2 - Em todo o caso, o Ministério Público informa o ofendido sobre o regime do direito de queixa e as suas consequências processuais, bem como sobre o regime jurídico do apoio judiciário.
3 - Sem prejuízo do disposto no artigo 82.º-A, o Ministério Público informa ainda o ofendido sobre o regime e serviços responsáveis pela instrução de pedidos de indemnização a vítimas de crimes violentos, formulados ao abrigo do regime previsto na Lei n.º 104/2009, de 14 de setembro, e os pedidos de adiantamento às vítimas de violência doméstica, bem como da existência de instituições públicas, associativas ou particulares, que desenvolvam atividades de apoio às vítimas de crimes.
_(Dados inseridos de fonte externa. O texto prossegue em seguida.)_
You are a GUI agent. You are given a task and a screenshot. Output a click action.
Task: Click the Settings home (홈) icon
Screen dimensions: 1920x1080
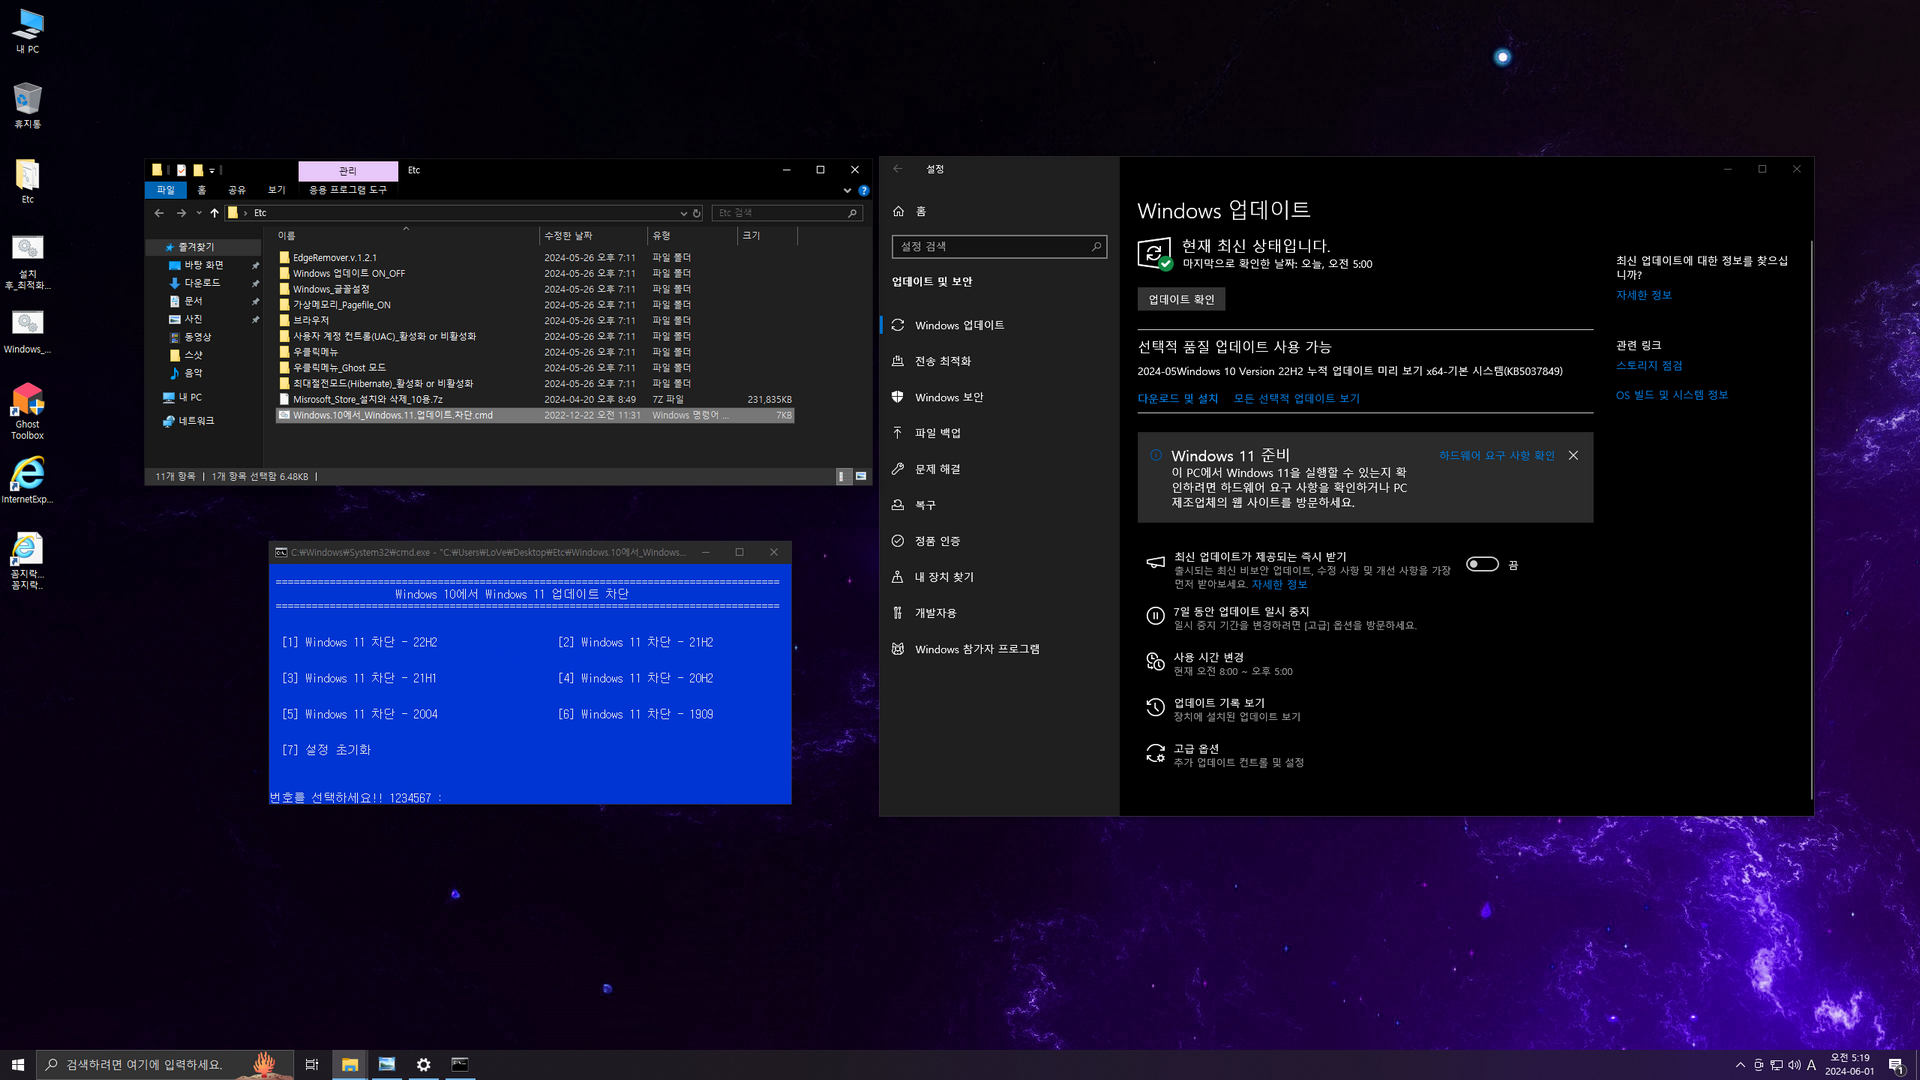pos(898,211)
4 - O ofendido é informado, em especial, nos casos de reconhecida perigosidade potencial do agressor, das principais decisões judiciárias que afectem o estatuto deste.
5 - O Ministério Público procede ou manda proceder ao registo de todas as denúncias que lhe forem transmitidas.
6 - O denunciante pode, a todo o tempo, requerer ao Ministério Público certificado do registo da denúncia.
7 - Sendo a denúncia apresentada pela vítima, o certificado referido no número anterior deve conter a descrição dos factos essenciais do crime em causa, e a sua entrega ser assegurada de imediato, independentemente de requerimento, cumprindo-se ainda o disposto no n.º 5 do artigo anterior, se necessário.